Mad Max, australianos aparentemente locos

Este domingo, llévate con ABC este clásico del cine de acción por solo 1,99 euros

Día 27/02/2016 - 03.22h

La trama se desarrolla en un mundo devastado donde imperan la dureza y el salvajismo, apenas contenidos los malvados por unos pocos policías más desesperanzados que otra cosa. La película tuvo tal impacto que creó una corriente, muy potente en las redes sociales, que es el «madmaxismo», un grupo con una actitud pesimista ante un más que posible futuro apocalíptico. Los seguidores del «madmaxismo» invierten parte de sus vidas en prepararse para esa posibilidad de futuro.

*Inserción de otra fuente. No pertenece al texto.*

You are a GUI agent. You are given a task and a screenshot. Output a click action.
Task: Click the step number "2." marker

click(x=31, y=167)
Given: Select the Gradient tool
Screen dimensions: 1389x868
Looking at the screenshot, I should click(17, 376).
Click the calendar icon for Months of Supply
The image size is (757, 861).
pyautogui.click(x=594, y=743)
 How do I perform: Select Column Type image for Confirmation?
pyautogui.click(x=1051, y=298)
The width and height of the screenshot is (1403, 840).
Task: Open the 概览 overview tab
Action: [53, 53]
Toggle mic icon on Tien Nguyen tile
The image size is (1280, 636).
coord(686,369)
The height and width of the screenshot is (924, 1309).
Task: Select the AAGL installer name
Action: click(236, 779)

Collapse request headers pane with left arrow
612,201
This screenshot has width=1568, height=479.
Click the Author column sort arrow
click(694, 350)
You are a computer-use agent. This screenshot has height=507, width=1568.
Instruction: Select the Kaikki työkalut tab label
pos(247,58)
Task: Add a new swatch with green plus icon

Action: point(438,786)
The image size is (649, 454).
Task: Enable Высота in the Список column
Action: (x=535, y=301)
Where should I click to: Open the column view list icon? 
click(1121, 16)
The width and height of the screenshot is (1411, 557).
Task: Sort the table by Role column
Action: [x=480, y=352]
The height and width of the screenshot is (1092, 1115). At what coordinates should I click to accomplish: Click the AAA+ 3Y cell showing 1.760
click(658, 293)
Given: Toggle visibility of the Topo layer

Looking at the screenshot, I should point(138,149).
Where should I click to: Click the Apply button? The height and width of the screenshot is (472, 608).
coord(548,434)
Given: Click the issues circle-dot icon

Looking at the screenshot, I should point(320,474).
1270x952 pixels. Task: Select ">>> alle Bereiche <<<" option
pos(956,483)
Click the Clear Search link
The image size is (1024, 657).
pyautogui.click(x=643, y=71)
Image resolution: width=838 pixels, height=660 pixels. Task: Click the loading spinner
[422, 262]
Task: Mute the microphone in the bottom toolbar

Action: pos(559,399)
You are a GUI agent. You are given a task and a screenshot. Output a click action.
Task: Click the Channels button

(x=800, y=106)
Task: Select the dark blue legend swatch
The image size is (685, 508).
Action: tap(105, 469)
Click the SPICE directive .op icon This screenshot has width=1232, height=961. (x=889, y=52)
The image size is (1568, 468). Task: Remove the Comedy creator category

Hubo muchas incidencias en el rodaje. Para empezar Mel Gibson se presentó al casting del rodaje con la cara hinchada y llena de heridas y moratones, pues la noche anterior se había visto involucrado en una pelea de bar (algo muy australiano). A George Miller le pareció que ese rostro pegaba mucho con la película y le contrató. Cuando llegó al primer día de rodaje Miller vio estupefacto un rostro muy diferente al que había pensado, en suma, un guapito de cara.

La película tuvo tal incidencia en la gente que sus vehículos y motos acabaron siendo leyendas. El coche más célebre de la película, el «Pursuit Special» negro de Max, era una versión GT351 limitada del Ford XB Falcon Hardtop de 1973, modificado por el director artístico de la película, Jon Dowding. Llevaba un compresor volumétrico desembragable, que es lo que acciona cuando necesita más potencia. De las motocicletas que aparecen en la película, 14 fueron donadas por Kawasaki, y fueron usadas por una auténtica pandilla de motociclistas local, los «Vigilantes», quienes actuaron como miembros de la pandilla de El Cortadedos.

Más curiosidades: 14 coches fueron destruidos durante la filmación (imagínense en la última película de la saga) y los actores fueron doblados en Estados Unidos, pues los productores pensaron que los norteamericanos no entenderían la jerga inglesa que hablaban los australianos.

La película, realizada en 1979, estremeció a los espectadores por la violencia implícita que llevaba. Aún ahora tiene un cierto matiz de salvajismo oscuro muy poco encubierto.